Island Browser Support

Island Browser is supported for ITM Agent detection.

Additional Updates

ITM Stats Collector was removed from the ITM package.

Resolved Issues

[Issue 1426]: Fixed an issue where newly created archive databases could not be bulk loaded during the archive process.

[Issue 1418]: Fixed an issue where policy filters on USB events was not supported.

[Issue 1377]: Fixed an issue where the Email Diary did not show results in New Outlook.

[Issue 1434]: Fixed an issue in the Web Console Player where the session did not load for some endpoints.

[Issue 1433]: Fixed an issue where some details were missing when accessing Session Timeline section of an older session.

[Issue 1423]: Fixed an issue where Notification Service failed during FAM Monitoring with error "Violation of PRIMARY KEY constraint 'PK_FileMonitoringAction_TextSearch".

[Issue 1282]:  Fixed an issue where the agent took a long time to start due to high operating system load.

[Issue 1415]: Fixed an issue in the UI where the Users and Application boxes were too small.

[Issue 1409]: Fixed an issue where the Anonymization page crashed when a wildcard character was used.

[Issue 1392]: Fixed an issue where could not change pages on the Archive Diary when searching for a specific user.

[Issue 1391]: Fixed an issue where a database issue occurred when deleting an older session with the error "uspSessionDeletePartition".

[Issue 1419, 1407]: Fixed an issue when FTS engine is installed on SQL server.

[Issue 1404]: Fixed an issue where UserWinActivity table is blocking partition deletion.

[Issue 1394,1378]: Fixed an issue where "dbo.uspExtract_GetActivityAlerts" process was locked.

[Issue 1334, 1282]: Fixed an issue where screenshots were duplicated in Screenshot Storage Optimizer.

[Issue 434]: Fixed an issue where the report that incorrectly displayed "Last 1 Elapsed Week", when the user selected a data range.

[Issue 305]: Fixed an issue where "Filter by "User (secondary)" in the Alerts page, did not work.

[Issue 293]: Fixed an issue where alert was not detected when a second parameter was added to the SQL statement.

[Issue 1442, 1428]: Fixed an issue where a local search was performed instead of a remote search when User Data Cleanup dropdown was used.

[Issue 1388]: Fixed an issue where uspArchiveDelete procedure resulted in error message "uspSessionDelete_ByList".
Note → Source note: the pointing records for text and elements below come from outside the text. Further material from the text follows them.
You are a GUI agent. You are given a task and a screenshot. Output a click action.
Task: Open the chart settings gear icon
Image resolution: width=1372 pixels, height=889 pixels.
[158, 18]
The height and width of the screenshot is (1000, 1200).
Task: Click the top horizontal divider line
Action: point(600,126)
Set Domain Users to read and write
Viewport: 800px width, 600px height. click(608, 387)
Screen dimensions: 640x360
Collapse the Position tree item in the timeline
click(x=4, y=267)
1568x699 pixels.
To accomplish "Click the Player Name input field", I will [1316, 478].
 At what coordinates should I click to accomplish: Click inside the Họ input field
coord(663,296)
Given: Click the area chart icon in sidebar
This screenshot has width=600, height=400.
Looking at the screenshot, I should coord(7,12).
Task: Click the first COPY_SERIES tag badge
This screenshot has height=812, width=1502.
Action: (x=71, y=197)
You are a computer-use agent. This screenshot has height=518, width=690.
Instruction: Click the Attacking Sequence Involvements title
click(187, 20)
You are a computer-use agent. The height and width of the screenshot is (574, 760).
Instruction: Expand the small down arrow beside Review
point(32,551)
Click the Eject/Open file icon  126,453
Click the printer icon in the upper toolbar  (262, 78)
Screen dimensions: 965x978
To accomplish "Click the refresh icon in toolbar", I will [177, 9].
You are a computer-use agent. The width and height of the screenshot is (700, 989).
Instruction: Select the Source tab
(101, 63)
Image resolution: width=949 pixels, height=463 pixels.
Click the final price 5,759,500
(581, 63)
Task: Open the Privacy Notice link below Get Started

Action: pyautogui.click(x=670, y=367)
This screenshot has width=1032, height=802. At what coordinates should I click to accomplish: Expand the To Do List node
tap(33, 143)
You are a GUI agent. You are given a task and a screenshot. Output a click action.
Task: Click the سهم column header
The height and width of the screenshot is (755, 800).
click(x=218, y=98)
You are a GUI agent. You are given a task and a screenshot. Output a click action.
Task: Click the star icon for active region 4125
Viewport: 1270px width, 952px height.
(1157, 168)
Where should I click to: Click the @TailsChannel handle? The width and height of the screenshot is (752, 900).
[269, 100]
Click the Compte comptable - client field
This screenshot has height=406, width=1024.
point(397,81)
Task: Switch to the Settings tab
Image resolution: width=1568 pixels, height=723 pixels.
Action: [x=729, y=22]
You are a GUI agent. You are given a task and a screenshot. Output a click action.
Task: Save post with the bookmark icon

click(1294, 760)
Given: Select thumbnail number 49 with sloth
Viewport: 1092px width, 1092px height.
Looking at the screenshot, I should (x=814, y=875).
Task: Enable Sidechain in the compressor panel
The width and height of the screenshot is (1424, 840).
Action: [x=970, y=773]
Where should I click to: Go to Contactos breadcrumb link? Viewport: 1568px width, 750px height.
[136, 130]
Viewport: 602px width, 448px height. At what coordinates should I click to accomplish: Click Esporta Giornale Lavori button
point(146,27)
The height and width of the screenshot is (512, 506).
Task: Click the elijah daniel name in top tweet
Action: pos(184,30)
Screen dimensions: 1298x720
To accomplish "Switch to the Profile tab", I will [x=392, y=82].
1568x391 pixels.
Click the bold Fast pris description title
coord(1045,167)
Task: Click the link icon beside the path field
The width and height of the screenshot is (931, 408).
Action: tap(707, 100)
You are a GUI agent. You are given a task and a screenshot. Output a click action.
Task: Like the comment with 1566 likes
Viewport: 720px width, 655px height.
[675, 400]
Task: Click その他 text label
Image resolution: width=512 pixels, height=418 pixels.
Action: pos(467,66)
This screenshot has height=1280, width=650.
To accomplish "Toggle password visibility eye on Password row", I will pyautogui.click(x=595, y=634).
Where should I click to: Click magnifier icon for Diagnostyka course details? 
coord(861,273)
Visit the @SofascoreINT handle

[Issue 1257]: Fixed an issue where heartbeat alert has an explicit Collation definition.

 

Limitations and Known Issues

The Alert Rule “Trying to kill ObserveIT processes on Windows” which is part of Insider Threat Library (ITL) does not work on the following 2 our of 20 processes: “rcdcl.exe” and “rscutil.exe“ (the no-label variant of “rcdcl.exe”).

The ITL (Insider Threat Library) alert rule Opening ObserveIT Agent folder does not work on Windows 11. To restore functionality, update the rule by removing the condition Process name is explorer and adding Ran Application: Windows title contains ‘ObserveITAgent. Use the OR operator between the final two conditions.